Hay algo sobre la carne que llega a tu mesa cada día que no te están contando. Ese silencio no es inocente porque, al mantenerlo, te convierten a ti, con cada compra, en cómplice involuntario de la destrucción del hogar de cientos de animales, entre ellos, el jaguar, el delfín rosado y la guacamaya bandera, y de toda la vida que depende de la Amazonía.
Si bien ésta es la triste realidad que transcurre a espaldas de todos los colombianos y colombianas, entre todos también podemos hacerla empezar a cambiar. La herramienta para lograrlo es un proyecto de ley que está avanzando y que puede hacer visible el origen de la carne. Pero, para que se haga realidad, necesitamos del poder de toda la ciudadanía.
Por eso, hoy más que nunca, reivindicamos que la información es poder y te contamos todo lo que tienes que saber sobre la verdad oculta detrás de la ganadería en nuestro país.
Ganadería y deforestación: la amenaza más urgente para los animales de la selva

La información que se esmeran por esconder es que gran parte de la carne que llega al mercado se produce deforestando la selva. En otras palabras, que en pos de abastecer a la demanda, la ganadería extiende su frontera a cualquier costo, incluso al de transformar inmensas áreas de selva en pastizales donde poner su ganado a pastar, áreas no aptas para dicho uso.
Con cada hectárea que se deforesta, ecosistemas enteros desaparecen o se ven gravemente afectados, poniendo en peligro la subsistencia de miles de animales, aves, plantas, insectos y hongos -muchos de los cuales sólo existen en esta parte del mundo-. Entre ellos, están las especies más emblemáticas y delicadas de la selva, como el jaguar, el delfín rosado y la guacamaya bandera.


Al mismo tiempo, nuestra agua y estabilidad económica y climática también tambalean, toda vez que dependen de una Amazonía estable y con árboles en pie. Debido a que la Amazonía abastece el agua que irriga al Río Magdalena, las montañas de los Andes y diversas áreas del país y el continente.

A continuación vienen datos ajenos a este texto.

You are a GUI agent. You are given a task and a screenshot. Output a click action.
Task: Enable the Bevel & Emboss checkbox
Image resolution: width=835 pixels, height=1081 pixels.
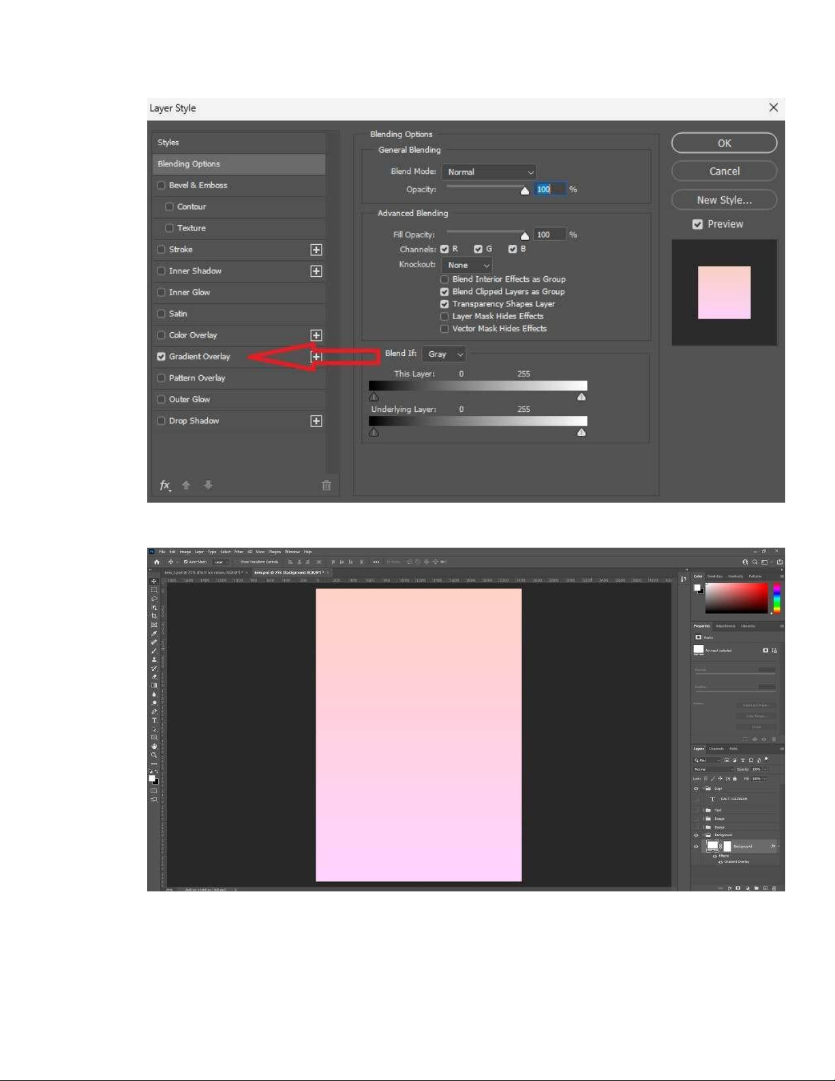click(162, 186)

Quienes operan en la oscuridad cuentan con que la ciudadanía no sepa de dónde viene la carne que consume, porque saben que si supiera rechazaría ser parte de este sistema.
Nunca fue tan claro, la información es la herramienta clave y más poderosa para que esto empiece a cambiar. Por todo esto, exigimos conocer el origen de nuestros alimentos, sin secretos, para decidir nuestro consumo sin destruir.

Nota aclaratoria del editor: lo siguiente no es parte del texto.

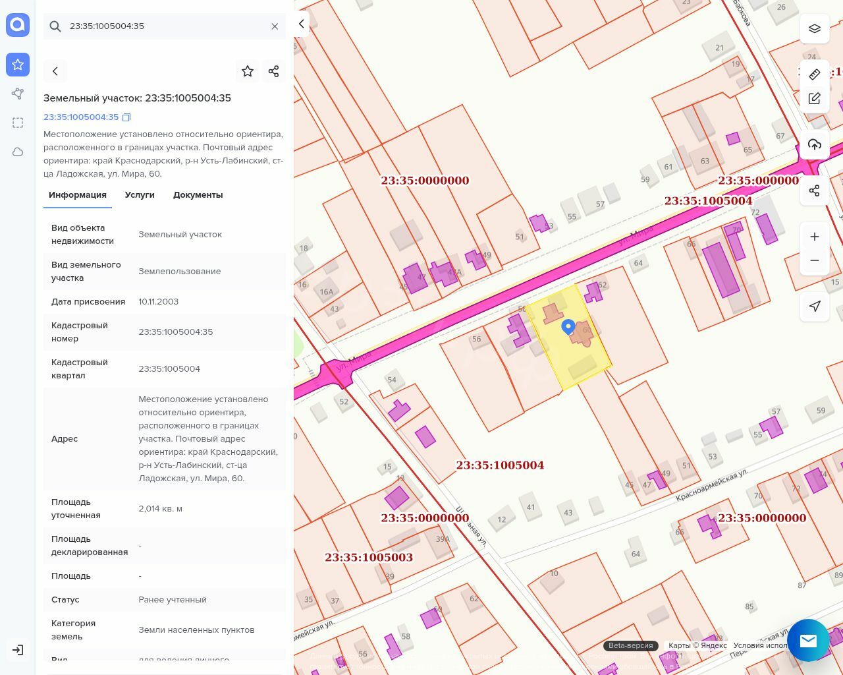Screen dimensions: 843x675
Task: Open the map layers switcher
Action: (x=815, y=29)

Una ley que protege nuestro derecho a saber
La buena noticia es que el Congreso está discutiendo la ley de Ganadería Libre de Deforestación, que podría darnos esta información y, por primera vez, permitirnos saber el origen en las cadenas de la carne. De esta manera, podríamos saber de dónde viene realmente lo que consumimos.
Aún están pendientes pasos clave de aprobación en el proceso legislativo. Primero, el texto debe ser conciliado entre el Senado y la Cámara de Representantes, y posteriormente enviado para sanción presidencial. Solo entonces se convertirá en ley de la República.

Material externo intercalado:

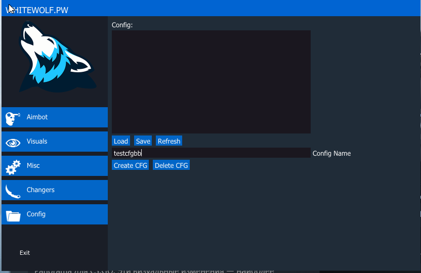Switch to the Visuals tab label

Estamos ante una oportunidad única, que no estará abierta para siempre. Tenemos tan sólo dos meses y medio para lograr que se convierta en ley.
Apoya la ley que permite saber el origen de la carne y hace posible defender la Amazonía
Súmate ahoraConsumamos carne o no necesitamos que esa ley se sancione, se implemente y que supermercados y frigoríficos la cumplan.
Transparencia en la información y consumo responsable: la mejor manera de cuidar a los animales de la selva
En definitiva, cuando apoyamos esta ley -que nos garantiza transparencia en la información de lo que consumimos-, lo que verdaderamente estamos haciendo es tomar en nuestras manos el cuidado del hogar del jaguar, para que deje de vivir acorralado, del delfín rosado, para que nade en los ríos, y de la guacamaya bandera, para que tenga árboles donde anidar, alimentarse y prosperar.
Porque cuando podemos ver el origen de la carne, podemos decidir sin destruir. Y cuando la ciudadanía reclama ese derecho, abre un camino real para proteger a las especies que sostienen el equilibrio natural de Colombia. Menos secretos, más selva. Que no te vendan la selva por carne.